--- START Supplied passage ---
Can An Interviewer Ask For An Interviewee’s Salary History?
Unsure whether an interviewer can ask you such a question, or whether you can ask it? Read on.
Unsure about whether you can ask your interviewee about their Salary History? Or are you unsure whether a potential employer can ask you? Here we’ll provide some answers.
First and foremost, this question places itself in an extremely grey area of law as obtaining specific knowledge is in the interests of both an employer and employee.
However, if the use of such information was for discriminatory purposes (such as forming a prejudice based on your salary history or denying you opportunity), it would be illegal. Employers need to be careful that they do not ask a candidate for their salary for this reason.
However, most interviewers ask for an interviewee’s Salary History in order to evaluate the person’s ‘market price tag’. It is also used to negotiate a salary range depending on your skill level. If you are a soon-to-be interviewee, it is recommended to check whether you are under a contractual agreement to not disclose your past earnings to the interviewer.
What is discrimination in interviews?
The definition of discrimination is the unjust and prejudicial treatment of different categories of people. The type of questions an interviewer can’t ask you involves questions referring to your age, gender, ethnicity or sexuality. These attributes are not relevant to an employee’s ability to perform a job. This is supported by both the Equal Opportunity Act 2010 and the Anti-Discrimination Act 2004.
In regards to an interviewee’s ability to perform a job, the legislation states that an interviewer can request information that is reasonably required for non-discriminatory purposes. For a claim to be sufficient, an interviewee would need to either:
- Identify the interviewer’s unlawful question or;
- Find a specific piece of evidence that reasonably infers discrimination on behalf of the interviewer either during the interview or in post-interview discussion/ decision making
- If you’re unsure whether it’s reasonable for you
How does it apply to questions regarding Salary History?
The first question that must be discussed concerns What sort of information does the interviewer receive when I give them my Salary History?
Salary History includes the name of each company, job title, and the salary and benefits package the candidate has received in the past. It doesn’t convey the interviewee’s worth in the new role as every job assignment is different. It doesn’t tell you how good they are at their job, nor their passion, enthusiasm or teamwork, and it doesn’t tell the interviewer of their talent, as there are overpaid and underpaid people everywhere.
Looking at the above legislation, it’s reasonably clear that a Salary history is an attribute that’s not entirely relevant to an employee’s ability to perform a job.
Does this mean it’s illegal as a discriminatory question?
Firstly, Anti-Discrimination legislation does not ban such a question regarding specific Salary History information: it doesn’t ban any questions that may infer information regarding socio-economic status — rather, it looks at obvious attributes of a person that are not relevant to job performance, and even though Salary History is arguably one of them, it does not state it.
--- END Supplied passage ---
--- START Supplied information ---
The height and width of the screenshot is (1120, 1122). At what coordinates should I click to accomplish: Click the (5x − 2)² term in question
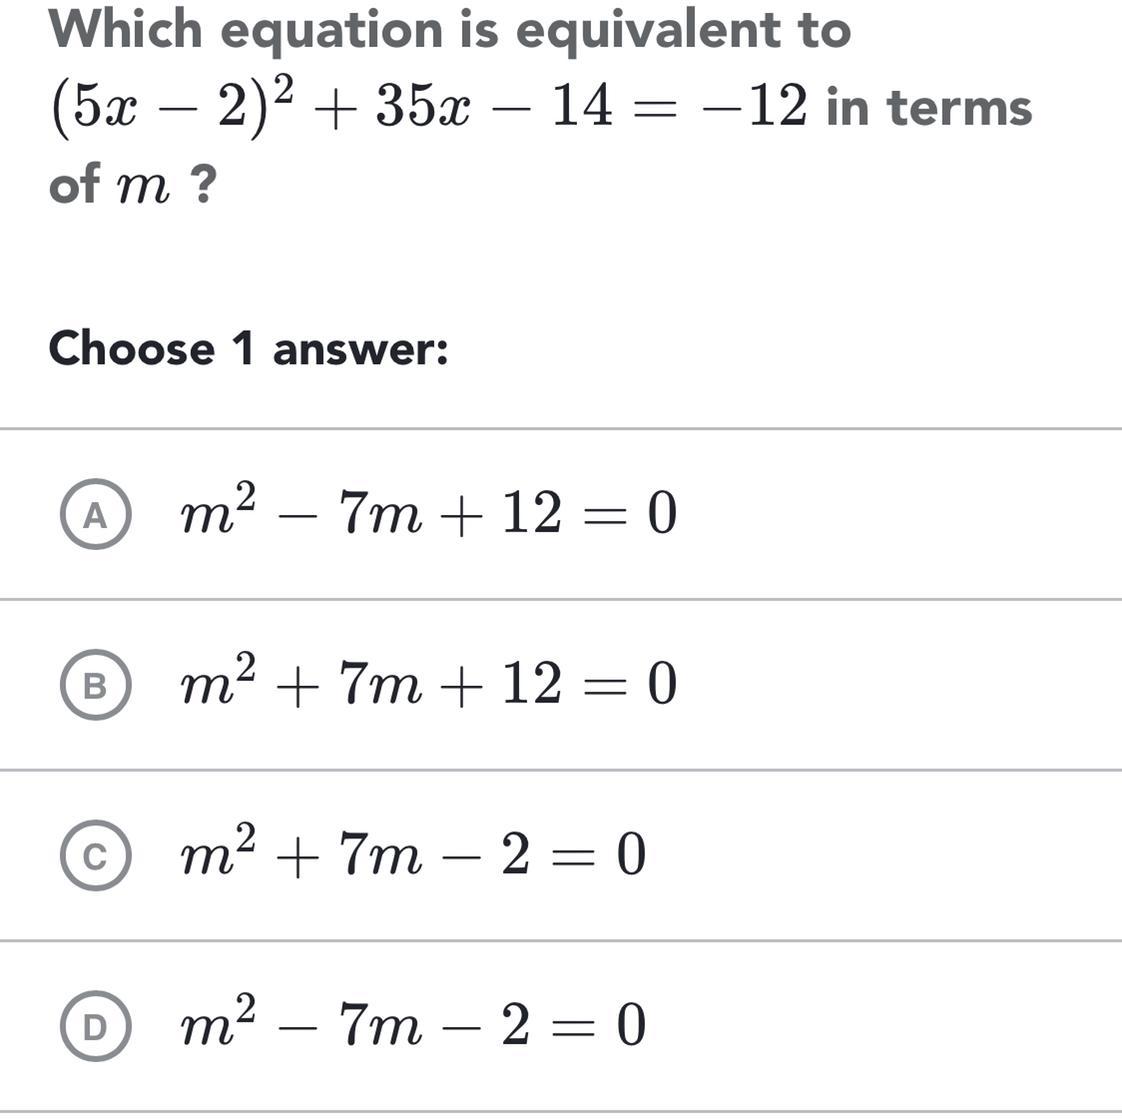pos(172,106)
--- END Supplied information ---
> _Exercise requirements_:
1. Please print the salary history article's text word for word, starting at the words "Unsure whether an" and stopping after the words "provide some answers.".
2. What information does Salary History include, according to the salary history article?

> _Answers per task_:
1.
Unsure whether an interviewer can ask you such a question, or whether you can ask it? Read on.
Unsure about whether you can ask your interviewee about their Salary History? Or are you unsure whether a potential employer can ask you? Here we’ll provide some answers.

2. The name of each company, job title, and the salary and benefits package the candidate has received in the past.